第15話、王子様と相部屋


 砦にベルさんたちが合流した。


 囮部隊に参加したシェイプシフター兵たちは全員生還し、砦にいる人数が一気に倍増したので、アーリィーはより安心した様子だった。


 もっとも、反乱軍の人数に比べたら全然少ないんだけどね。でも見える範囲の味方が増えるとホッとするよね。


「世話になってばかりで本当に悪い。君らへの報酬にはきちんとそのあたりを上乗せさせるから」


 ブルト隊長は言った。


 俺の異空間収納にある食料を提供したことの礼である。肉とスープという温かい食事を提供したからだ。光が漏れないように作った部屋で料理をした。


 こういう逃亡では、中々まともな食事なんてとれないからね。火を起こすな、音に気をつけろ、などなど。


 風魔法で遮音と匂いの方向をコントロールしているから、そちらも心配ない。


「で、なんで王子様が俺のところにいるわけ?」

「あなたがボクの性別を知っているから」


 アーリィーは俺の部屋にいた。

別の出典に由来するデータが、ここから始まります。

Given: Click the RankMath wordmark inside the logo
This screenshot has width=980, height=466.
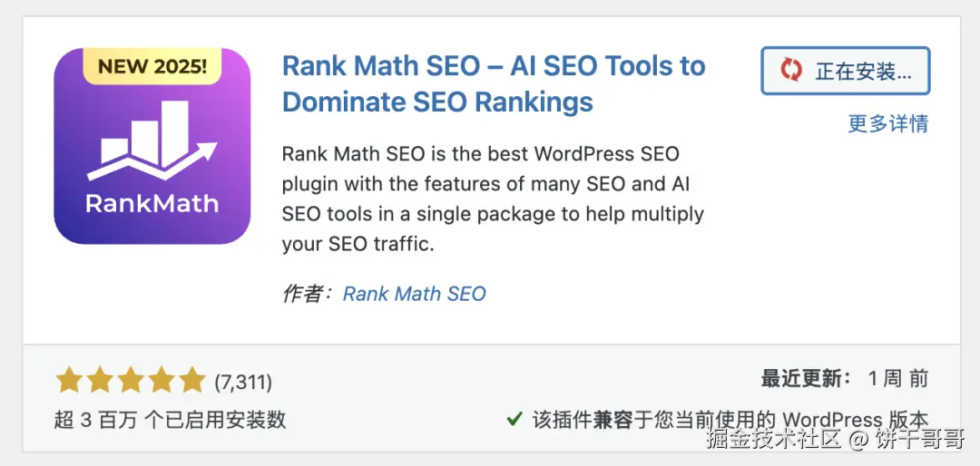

黒猫姿になったベルさんがいて、ディーシーは杖の姿のままである。


「さすがに寝る時まで鎧をつけていられないし」


 そういう彼女は、スフェラの出したシェイプシフターベッドで寝転がっている。こんな何もない砦でベッドがあるって凄いことなんだ。

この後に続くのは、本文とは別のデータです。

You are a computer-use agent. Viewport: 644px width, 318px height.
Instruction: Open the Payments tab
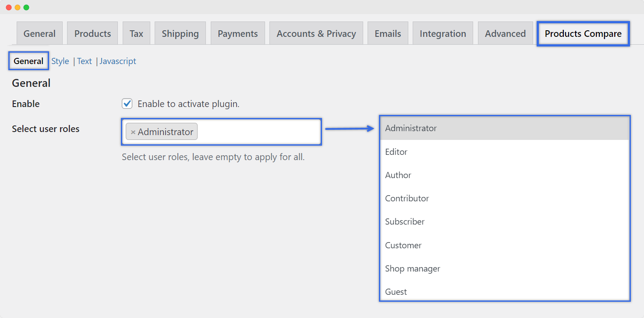237,34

「ブルト隊長はボクの性別を知っているけれど……お着替えは手伝えませんって逃げちゃったし」


 ……そりゃあ、なあ。あの隊長、堅物そうだしな。乙女の柔肌を見たりとか、役得とか思わないんだろうな。


 まあ、俺が彼女の鎧を外してあげたけどね。


 勘違いしないでくれ。さらしを緩めたのは彼女で、俺はノータッチだからな! 次に巻く時は……うん。


「だからって、俺は男だぞ。同じ部屋にいるというのは問題じゃないか?」


 世間じゃ王子様だけど、年頃の娘であって。


「ボクも男ということになっている。一応ね」


 アーリィーは表情を歪めた。


「オリビアは傭兵と一緒だと不安だって言っていた。でも仕方ないんだよ」


 そういって自分の胸を指さす。そう、近衛騎士の大半はアーリィーの性別を知らない。


「もちろん、危ないことをするなら外にいる隊長が飛び込んでくるけど。近衛的には、この状況でボクをひとりにするほうがよっぽど不安なんだと思う」


 ひとりになった途端、どこかへ消えてしまうとか。あるいは敵の手によってさらわれたら厄介だとか。


「隊長は、ジンたちのことを信頼しているんだよ」

「そいつは光栄だ」

「ボクも、信頼している」


 そう上目遣いで見ないでくれ。お兄さん、ドキドキしちゃうからさ。この王子様可愛過ぎー……。何か語弊がある気がしないでもない。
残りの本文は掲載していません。